- Relator(a)
- Ministro Antonio Saldanha Palheiro
- Órgão julgador
- Sexta Turma
- Data do julgamento
- 09/03/2021
- Data de publicação
- 16/03/2021
STJ – Acórdão, Rel. Ministro Antonio Saldanha Palheiro, Sexta Turma, j. 09/03/2021, p. 16/03/2021
PROCESSO PENAL. HABEAS CORPUS. TRÁFICO DE ENTORPECENTES. PRISÃO PREVENTIVA. GRAVIDADE ABSTRATA. QUANTIDADE DE DROGA APREENDIDA NÃO EXACERBADA. ORDEM CONCEDIDA. PARECER ACOLHIDO. 1. A validade da segregação cautelar está condicionada à observância, em decisão devidamente fundamentada, aos requisitos insertos no art. 312 do Código de Processo Penal, revelando-se indispensável a demonstração de em que consiste o periculum libertatis. 2. No caso, o decreto de prisão preventiva é genérico, nele não havendo nenhuma menção a fatos que justifiquem a imposição da prisão cautelar.
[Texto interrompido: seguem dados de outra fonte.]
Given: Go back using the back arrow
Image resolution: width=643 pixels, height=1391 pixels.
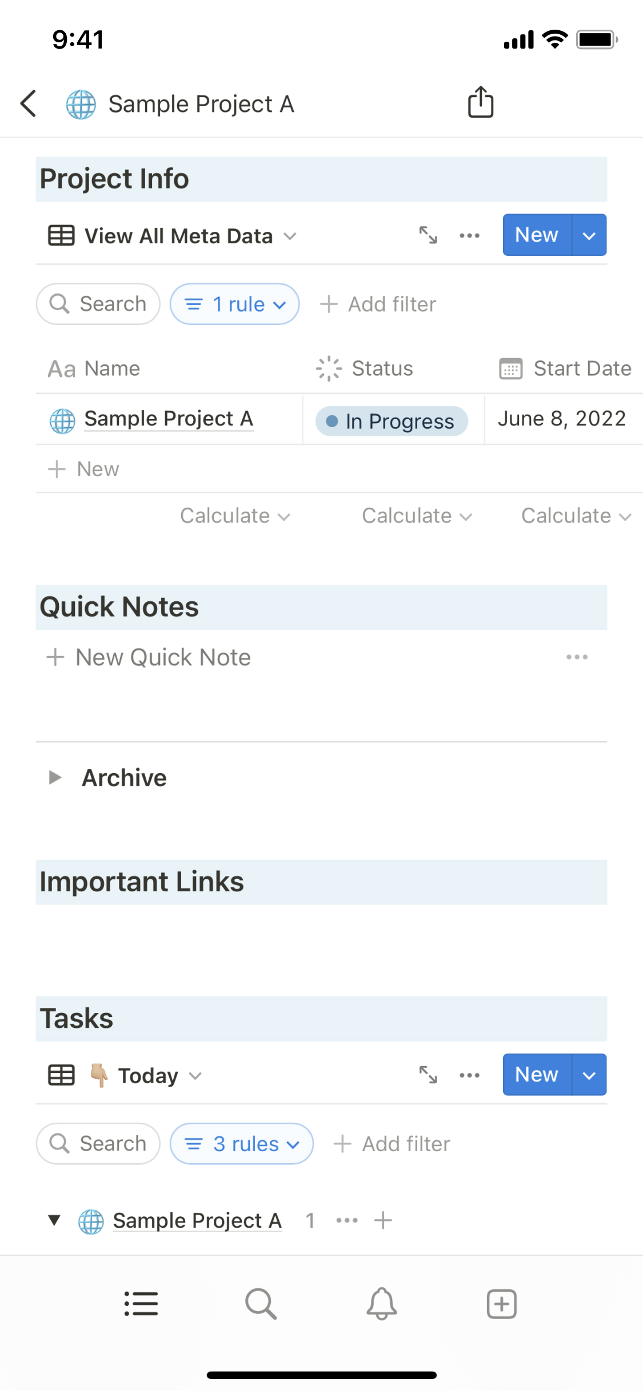Looking at the screenshot, I should tap(29, 103).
Carece, portanto, de fundamentação concreta, pois se limita a invocar a gravidade abstrata da conduta atribuída ao agente, elementos ínsitos ao tipo penal em tela e insuficientes para a decretação ou manutenção da prisão preventiva, sob pena de se autorizar odiosa custódia ex lege. 3. Ademais, a quantidade não exacerbada de droga apreendida - 10g (dez gramas) de crack - não é suficiente para demonstrar a periculosidade do paciente ou a gravidade concreta da conduta. 4. Na mesma linha a manifestação da Procuradoria-Geral da República, para quem, "no caso, as instâncias inferiores apoiaram-se na gravidade em abstrato do delito de tráfico de drogas, não apresentando fato concreto que fundamente a necessidade da imposição da custódia e nem os motivos pelos quais a paciente colocaria em risco a ordem pública caso se mantivesse em liberdade". 5. Ordem concedida, acolhido o parecer ministerial. (HC n. 633.465/SP, relator Ministro Antonio Saldanha Palheiro, Sexta Turma, julgado em 9/3/2021, DJe de 16/3/2021.)